[Source records]

• • • •

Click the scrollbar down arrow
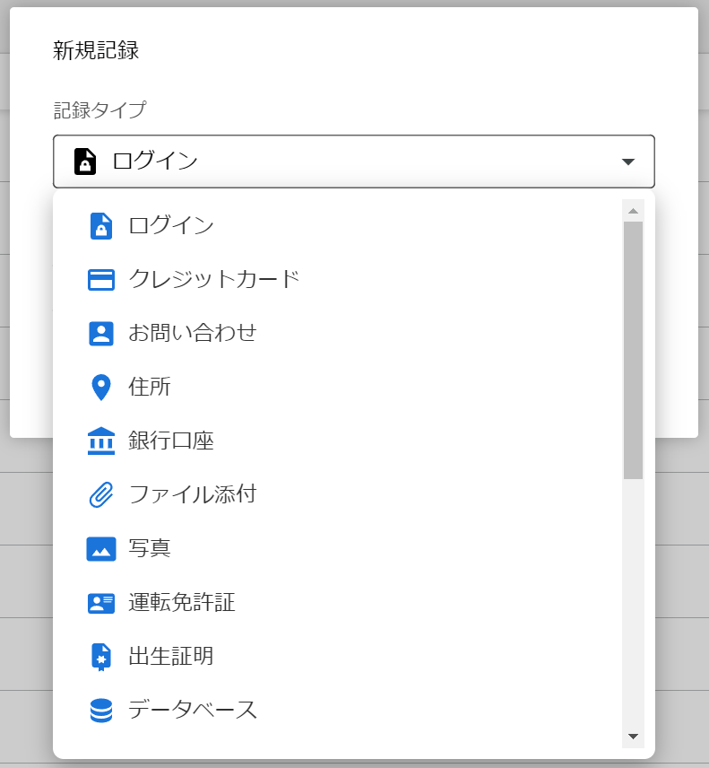point(633,737)
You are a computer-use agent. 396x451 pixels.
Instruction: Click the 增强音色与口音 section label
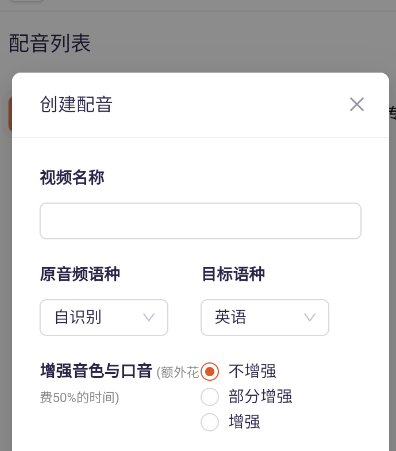click(96, 371)
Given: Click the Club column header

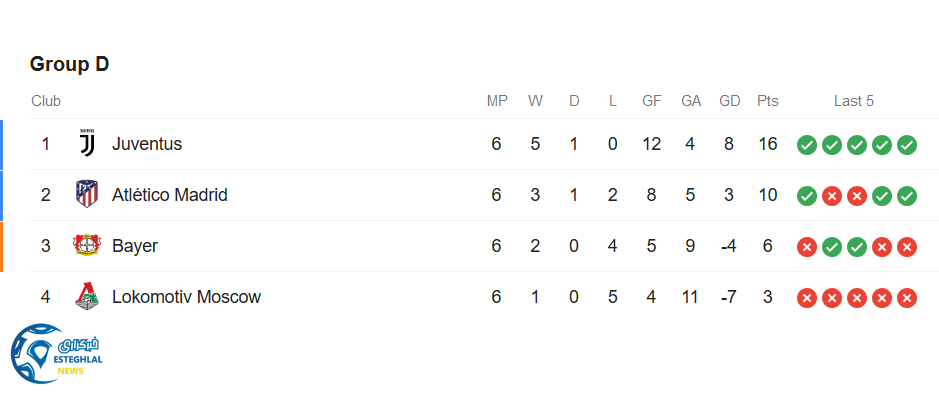Looking at the screenshot, I should 46,101.
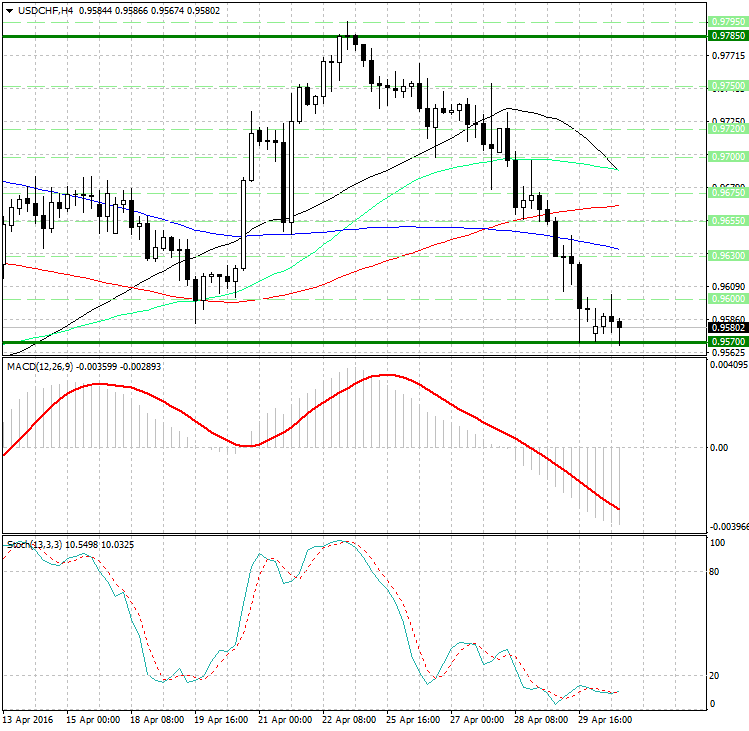
Task: Click the 0.95700 support price tag
Action: click(x=727, y=342)
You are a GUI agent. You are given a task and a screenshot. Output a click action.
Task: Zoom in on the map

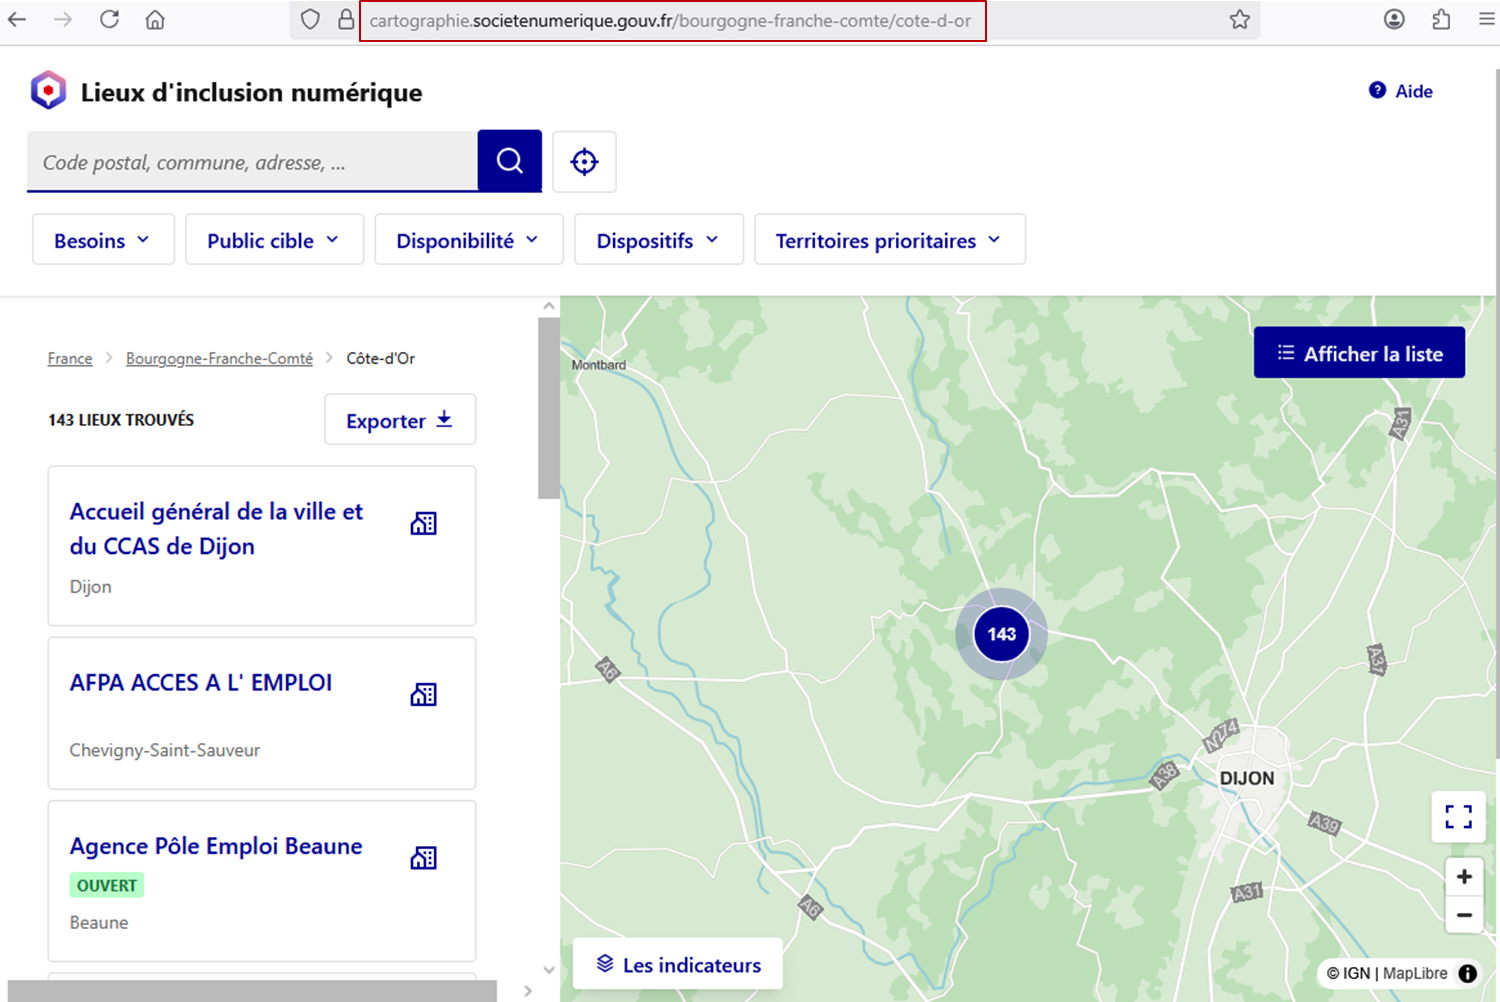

• • • •

→ **Your instructions**: The range runs from the line containing "You are a computer-use agent. 396x451 pixels." through the end of the entries; print those lines exactly and leave the pictures out.

→ **Response to this exercise**:
You are a computer-use agent. 396x451 pixels.
Instruction: Click the 增强音色与口音 section label
click(96, 371)
Given: Click the Club column header

Looking at the screenshot, I should 46,101.
Task: Click the 0.95700 support price tag
Action: click(x=727, y=342)
You are a GUI agent. You are given a task and a screenshot. Output a click action.
Task: Zoom in on the map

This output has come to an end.